As Hone read the poem aloud to me (his usual response to any question about them), he paused on the last word. “‘Immeasureless’ isn’t correct, they tell me – not good grammar.” The same thing has been said about a lot of his poems. They veer from pub language, Kiwi vernacular, to Shakespearean or Biblical rhetoric.

“Immeasureless” does stop us short, make us think about those “intensities of black on black” – the same blackness brooding in the heart of Hotere’s painting. In the poem “Hotere,” Hone said:

… when you score a superb orange
circle on a purple thought-base
I shake my head and say: hell, what
is this thing called aroha

Like, I’m euchred, man. I’m eclipsed?

The language is careful, precise – but local. That question mark at the end is not, Hone remarked to me, to show doubt, but because “Kiwi kids always go up at the end of a sentence.”

“I thought he’d hate the poem. But when he saw it he really liked it; he wanted to use it in his exhibition.”

We live in a dark world: “a visual kind of starvation,” as Hone puts it. South Africa, the Springbok tour, the French nuclear tests, the Aramoana smelter, these are some of the issues which Hone and Hotere have dealt with together. Hotere paints on old bits of corrugated iron and canvas which have been discarded as rubbish; Hone writes, at times, in a kind of disposable street language. Perhaps what they finally have in common is that they are trying to salvage something for us. And not all the paintings are black.

As I ended my long conversation with Hone Tuwhare he pressed a bottle of wine on me as a parting gift. “Are you sure?” I asked, uncertain. “It’s a koha,” he said, “for aroha.” Read his poems; look at Ralph’s pictures. What is this thing called aroha?


Two incidents during that interview didn't make it to the final draft.
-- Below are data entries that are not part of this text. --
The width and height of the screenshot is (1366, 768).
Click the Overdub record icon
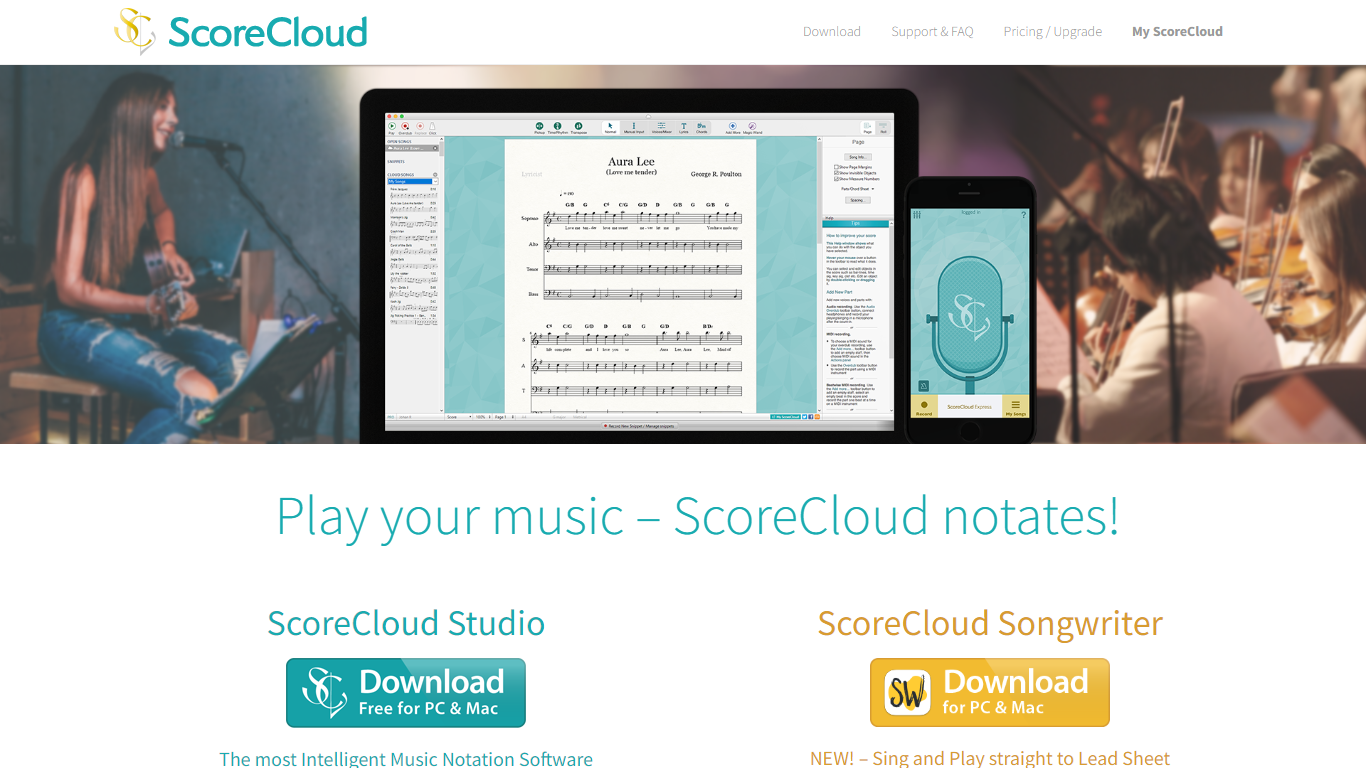[x=405, y=126]
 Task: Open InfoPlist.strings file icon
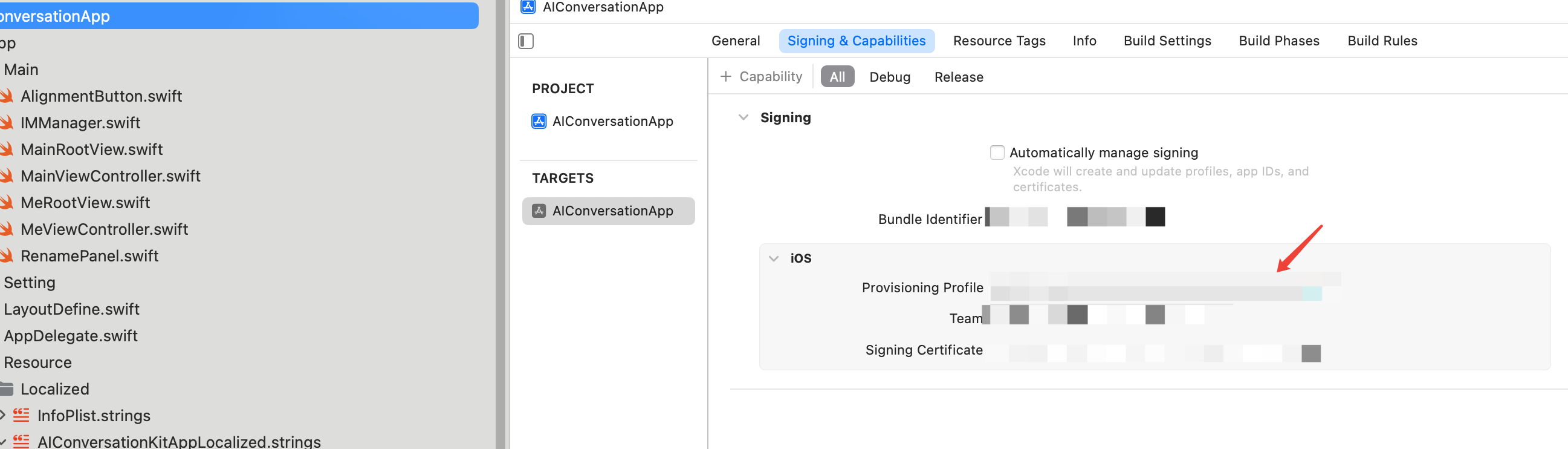pos(21,416)
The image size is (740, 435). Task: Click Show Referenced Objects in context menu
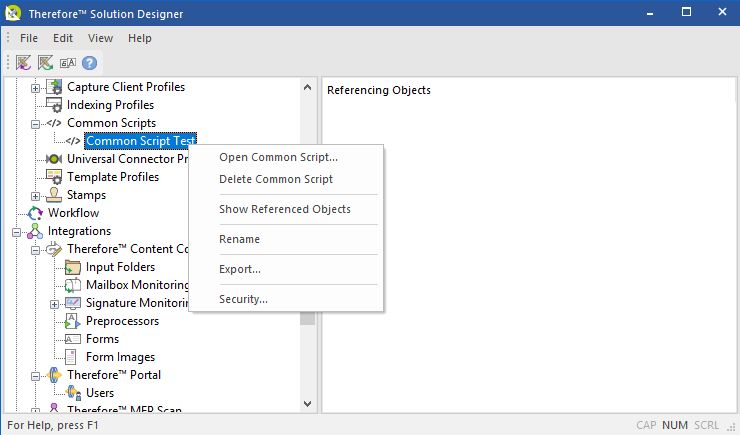[284, 209]
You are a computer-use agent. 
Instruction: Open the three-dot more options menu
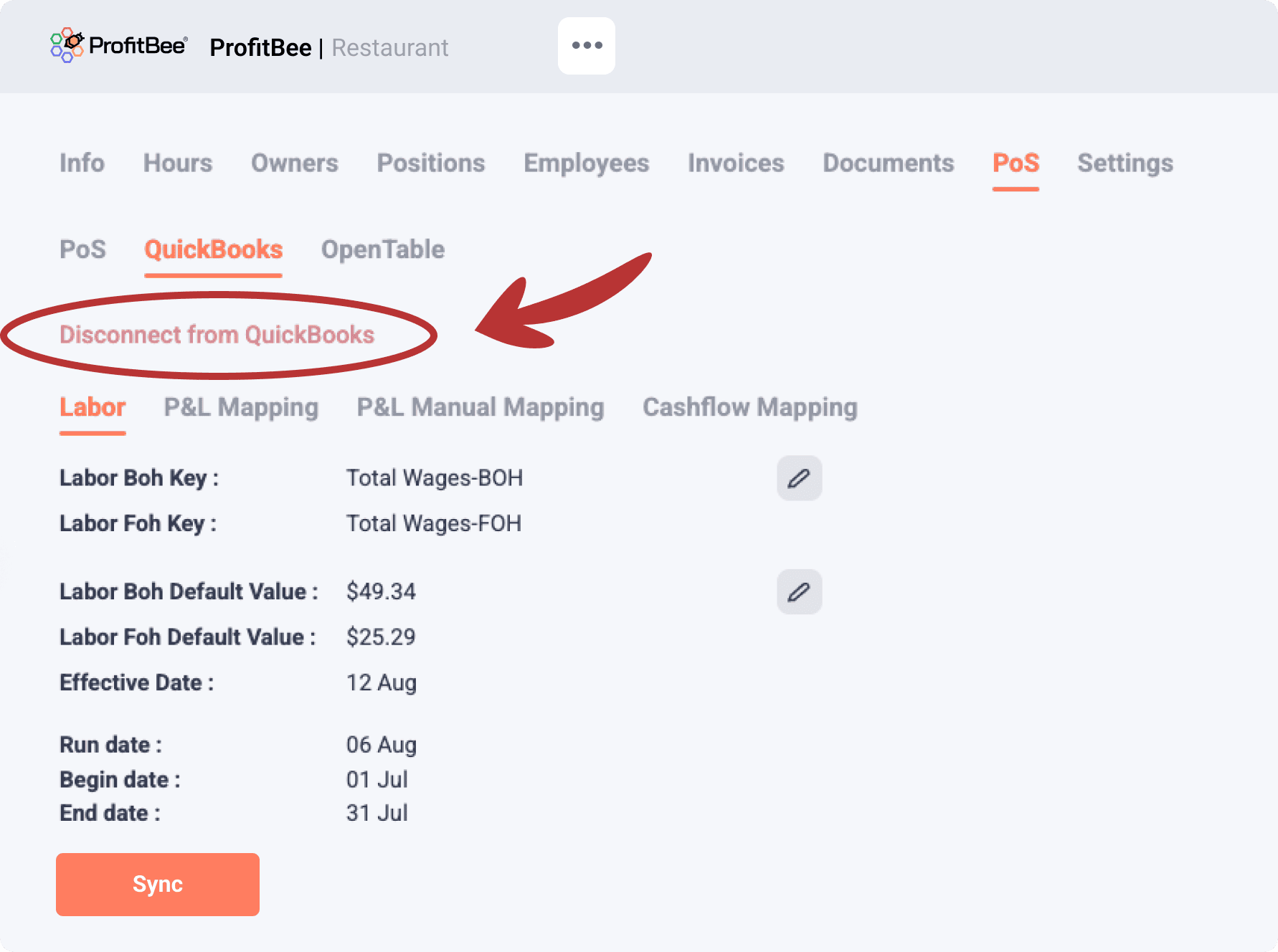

The first was that my taperecorder stopped functioning (without warning) about five minutes in, so all the fine recordings I thought I was getting of him reading poems into the microphone were completely wasted. Ah well. These little things are sent to try us.

The other thing is that he spent a good deal of time talking about the poet Sappho, and how much he'd like to locate a good translation of her work. I recommended the Mary Barnard version, and (when I got home) took the liberty of ordering a copy on Amazon.com and asking them send it giftwrapped to Hone Tuwhare, c/o Post Office, Kaka Point, Otago. A koha (you understand) for aroha.

When he received it a few weeks later, he promptly got on the phone to thank me. Unfortunately I was out at the time, so instead he got my father, who has exactly the same name I do, and until the time they sorted all that out, the conversation operated rather at cross-purposes.

Never mind. I hope he enjoyed the Sappho poems. I certainly enjoyed the bottle of wine. He was a very complex man who enjoyed using the strategy of the simplehearted child of nature. It was a very effective strategy when it came to making a living as a writer in twentieth-century New Zealand. It won't do to mistake the "Uncle Hone" persona for the poet, though.

Likeable as he undoubtedly was, for me the real interest of his work will remain the adroit way in which he was able to manipulate all the different registers and levels of New Zealand English, darting from one to the other with a seeming naivete to make his sudden, unexpected points.

So Ave atque Vale, Hone. There'll never be another like you. You really will be missed.